## EXTRACTED INFORMATION
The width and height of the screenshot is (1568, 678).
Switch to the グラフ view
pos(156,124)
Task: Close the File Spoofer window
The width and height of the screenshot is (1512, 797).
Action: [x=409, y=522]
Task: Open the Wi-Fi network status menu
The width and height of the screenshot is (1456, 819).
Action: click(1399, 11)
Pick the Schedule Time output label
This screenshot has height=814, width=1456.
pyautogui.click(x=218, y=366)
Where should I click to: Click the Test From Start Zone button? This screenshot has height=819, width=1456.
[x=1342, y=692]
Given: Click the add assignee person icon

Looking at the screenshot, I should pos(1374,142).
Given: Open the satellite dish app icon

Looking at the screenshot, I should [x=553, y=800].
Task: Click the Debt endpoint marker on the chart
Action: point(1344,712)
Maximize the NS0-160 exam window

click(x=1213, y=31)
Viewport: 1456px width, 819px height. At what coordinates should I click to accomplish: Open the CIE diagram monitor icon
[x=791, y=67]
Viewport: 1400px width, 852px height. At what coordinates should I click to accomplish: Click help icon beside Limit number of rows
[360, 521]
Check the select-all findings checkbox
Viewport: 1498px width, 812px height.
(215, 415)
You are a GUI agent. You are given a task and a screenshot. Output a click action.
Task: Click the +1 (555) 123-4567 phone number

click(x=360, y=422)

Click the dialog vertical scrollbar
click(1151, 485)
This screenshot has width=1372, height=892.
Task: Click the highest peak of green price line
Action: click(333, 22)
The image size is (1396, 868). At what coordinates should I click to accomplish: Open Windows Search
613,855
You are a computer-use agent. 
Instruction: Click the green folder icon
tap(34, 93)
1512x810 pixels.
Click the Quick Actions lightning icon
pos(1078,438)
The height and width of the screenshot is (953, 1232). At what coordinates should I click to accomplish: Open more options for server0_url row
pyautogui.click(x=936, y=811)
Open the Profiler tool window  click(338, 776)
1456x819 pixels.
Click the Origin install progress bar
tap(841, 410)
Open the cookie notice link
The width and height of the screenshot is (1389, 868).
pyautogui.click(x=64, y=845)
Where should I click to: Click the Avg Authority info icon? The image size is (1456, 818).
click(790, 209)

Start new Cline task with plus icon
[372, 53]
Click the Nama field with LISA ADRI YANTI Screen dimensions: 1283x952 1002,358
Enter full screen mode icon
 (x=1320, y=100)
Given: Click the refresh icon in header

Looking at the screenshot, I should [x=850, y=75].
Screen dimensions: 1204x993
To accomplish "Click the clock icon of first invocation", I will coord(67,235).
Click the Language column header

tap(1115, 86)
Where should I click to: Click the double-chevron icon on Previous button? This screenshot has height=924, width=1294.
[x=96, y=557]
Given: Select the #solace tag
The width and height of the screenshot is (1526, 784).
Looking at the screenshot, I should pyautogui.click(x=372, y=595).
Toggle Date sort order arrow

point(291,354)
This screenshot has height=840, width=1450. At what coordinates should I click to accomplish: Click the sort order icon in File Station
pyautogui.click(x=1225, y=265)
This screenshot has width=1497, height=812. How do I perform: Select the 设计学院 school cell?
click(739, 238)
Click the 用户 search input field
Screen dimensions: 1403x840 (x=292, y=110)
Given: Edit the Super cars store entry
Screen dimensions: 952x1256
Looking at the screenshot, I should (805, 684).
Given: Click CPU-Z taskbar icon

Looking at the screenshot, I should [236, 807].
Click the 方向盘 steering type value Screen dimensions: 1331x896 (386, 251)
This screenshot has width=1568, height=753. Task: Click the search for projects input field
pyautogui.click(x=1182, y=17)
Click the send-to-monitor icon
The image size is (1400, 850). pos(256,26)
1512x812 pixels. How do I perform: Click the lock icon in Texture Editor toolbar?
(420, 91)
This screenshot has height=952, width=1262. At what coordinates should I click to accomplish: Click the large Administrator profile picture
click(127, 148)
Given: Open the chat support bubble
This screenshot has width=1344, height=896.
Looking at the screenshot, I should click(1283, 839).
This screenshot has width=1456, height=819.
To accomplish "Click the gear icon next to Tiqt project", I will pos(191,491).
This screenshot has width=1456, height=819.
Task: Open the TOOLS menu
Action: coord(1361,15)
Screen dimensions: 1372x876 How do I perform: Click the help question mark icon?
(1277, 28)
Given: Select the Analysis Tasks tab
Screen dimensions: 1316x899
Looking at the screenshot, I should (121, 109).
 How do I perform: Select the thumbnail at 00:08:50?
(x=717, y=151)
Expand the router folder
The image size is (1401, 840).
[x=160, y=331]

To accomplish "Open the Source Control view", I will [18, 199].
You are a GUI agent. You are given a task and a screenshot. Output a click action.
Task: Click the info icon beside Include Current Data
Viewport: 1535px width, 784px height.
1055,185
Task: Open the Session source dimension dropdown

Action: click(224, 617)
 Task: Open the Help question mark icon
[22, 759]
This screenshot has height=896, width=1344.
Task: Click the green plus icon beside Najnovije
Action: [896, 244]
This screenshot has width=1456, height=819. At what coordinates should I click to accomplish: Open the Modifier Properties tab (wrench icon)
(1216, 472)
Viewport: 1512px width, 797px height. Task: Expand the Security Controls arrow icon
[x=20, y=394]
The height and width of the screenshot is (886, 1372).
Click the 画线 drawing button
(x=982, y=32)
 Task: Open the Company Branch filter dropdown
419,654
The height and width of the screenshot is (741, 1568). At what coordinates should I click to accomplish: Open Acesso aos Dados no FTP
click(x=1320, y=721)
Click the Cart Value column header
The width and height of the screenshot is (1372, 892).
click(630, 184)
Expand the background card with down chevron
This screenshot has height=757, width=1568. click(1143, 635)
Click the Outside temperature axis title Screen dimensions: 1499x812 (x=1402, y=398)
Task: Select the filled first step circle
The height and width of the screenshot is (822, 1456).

## WORK REQUEST
Every record, word for word, must be returned.

## EXERCISE RESULT
The width and height of the screenshot is (1568, 678).
Switch to the グラフ view
pos(156,124)
Task: Close the File Spoofer window
The width and height of the screenshot is (1512, 797).
Action: [x=409, y=522]
Task: Open the Wi-Fi network status menu
The width and height of the screenshot is (1456, 819).
Action: click(1399, 11)
Pick the Schedule Time output label
This screenshot has height=814, width=1456.
pyautogui.click(x=218, y=366)
Where should I click to: Click the Test From Start Zone button? This screenshot has height=819, width=1456.
[x=1342, y=692]
Given: Click the add assignee person icon

Looking at the screenshot, I should pos(1374,142).
Given: Open the satellite dish app icon

Looking at the screenshot, I should [x=553, y=800].
Task: Click the Debt endpoint marker on the chart
Action: point(1344,712)
Maximize the NS0-160 exam window

click(x=1213, y=31)
Viewport: 1456px width, 819px height. At what coordinates should I click to accomplish: Open the CIE diagram monitor icon
[x=791, y=67]
Viewport: 1400px width, 852px height. At what coordinates should I click to accomplish: Click help icon beside Limit number of rows
[360, 521]
Check the select-all findings checkbox
Viewport: 1498px width, 812px height.
(215, 415)
You are a GUI agent. You are given a task and a screenshot. Output a click action.
Task: Click the +1 (555) 123-4567 phone number

click(x=360, y=422)

Click the dialog vertical scrollbar
click(1151, 485)
This screenshot has width=1372, height=892.
Task: Click the highest peak of green price line
Action: click(333, 22)
The image size is (1396, 868). At what coordinates should I click to accomplish: Open Windows Search
613,855
You are a computer-use agent. 
Instruction: Click the green folder icon
tap(34, 93)
1512x810 pixels.
Click the Quick Actions lightning icon
pos(1078,438)
The height and width of the screenshot is (953, 1232). At what coordinates should I click to accomplish: Open more options for server0_url row
pyautogui.click(x=936, y=811)
Open the Profiler tool window  click(338, 776)
1456x819 pixels.
Click the Origin install progress bar
tap(841, 410)
Open the cookie notice link
The width and height of the screenshot is (1389, 868).
pyautogui.click(x=64, y=845)
Where should I click to: Click the Avg Authority info icon? The image size is (1456, 818).
click(790, 209)

Start new Cline task with plus icon
[372, 53]
Click the Nama field with LISA ADRI YANTI Screen dimensions: 1283x952 1002,358
Enter full screen mode icon
 (x=1320, y=100)
Given: Click the refresh icon in header

Looking at the screenshot, I should [x=850, y=75].
Screen dimensions: 1204x993
To accomplish "Click the clock icon of first invocation", I will coord(67,235).
Click the Language column header

tap(1115, 86)
Where should I click to: Click the double-chevron icon on Previous button? This screenshot has height=924, width=1294.
[x=96, y=557]
Given: Select the #solace tag
The width and height of the screenshot is (1526, 784).
Looking at the screenshot, I should pyautogui.click(x=372, y=595).
Toggle Date sort order arrow

point(291,354)
This screenshot has height=840, width=1450. At what coordinates should I click to accomplish: Click the sort order icon in File Station
pyautogui.click(x=1225, y=265)
This screenshot has width=1497, height=812. How do I perform: Select the 设计学院 school cell?
click(739, 238)
Click the 用户 search input field
Screen dimensions: 1403x840 (x=292, y=110)
Given: Edit the Super cars store entry
Screen dimensions: 952x1256
Looking at the screenshot, I should (805, 684).
Given: Click CPU-Z taskbar icon

Looking at the screenshot, I should [236, 807].
Click the 方向盘 steering type value Screen dimensions: 1331x896 (386, 251)
This screenshot has width=1568, height=753. Task: Click the search for projects input field
pyautogui.click(x=1182, y=17)
Click the send-to-monitor icon
The image size is (1400, 850). pos(256,26)
1512x812 pixels. How do I perform: Click the lock icon in Texture Editor toolbar?
(420, 91)
This screenshot has height=952, width=1262. At what coordinates should I click to accomplish: Click the large Administrator profile picture
click(127, 148)
Given: Open the chat support bubble
This screenshot has width=1344, height=896.
Looking at the screenshot, I should click(1283, 839).
This screenshot has width=1456, height=819.
To accomplish "Click the gear icon next to Tiqt project", I will pos(191,491).
This screenshot has width=1456, height=819.
Task: Open the TOOLS menu
Action: coord(1361,15)
Screen dimensions: 1372x876 How do I perform: Click the help question mark icon?
(1277, 28)
Given: Select the Analysis Tasks tab
Screen dimensions: 1316x899
Looking at the screenshot, I should (121, 109).
 How do I perform: Select the thumbnail at 00:08:50?
(x=717, y=151)
Expand the router folder
The image size is (1401, 840).
[x=160, y=331]

To accomplish "Open the Source Control view", I will [18, 199].
You are a GUI agent. You are given a task and a screenshot. Output a click action.
Task: Click the info icon beside Include Current Data
Viewport: 1535px width, 784px height.
1055,185
Task: Open the Session source dimension dropdown

Action: click(224, 617)
 Task: Open the Help question mark icon
[22, 759]
This screenshot has height=896, width=1344.
Task: Click the green plus icon beside Najnovije
Action: [896, 244]
This screenshot has width=1456, height=819. At what coordinates should I click to accomplish: Open the Modifier Properties tab (wrench icon)
(1216, 472)
Viewport: 1512px width, 797px height. Task: Expand the Security Controls arrow icon
[x=20, y=394]
The height and width of the screenshot is (886, 1372).
Click the 画线 drawing button
(x=982, y=32)
 Task: Open the Company Branch filter dropdown
419,654
The height and width of the screenshot is (741, 1568). At what coordinates should I click to accomplish: Open Acesso aos Dados no FTP
click(x=1320, y=721)
Click the Cart Value column header
The width and height of the screenshot is (1372, 892).
click(630, 184)
Expand the background card with down chevron
This screenshot has height=757, width=1568. click(1143, 635)
Click the Outside temperature axis title Screen dimensions: 1499x812 (x=1402, y=398)
Task: Select the filled first step circle
The height and width of the screenshot is (822, 1456).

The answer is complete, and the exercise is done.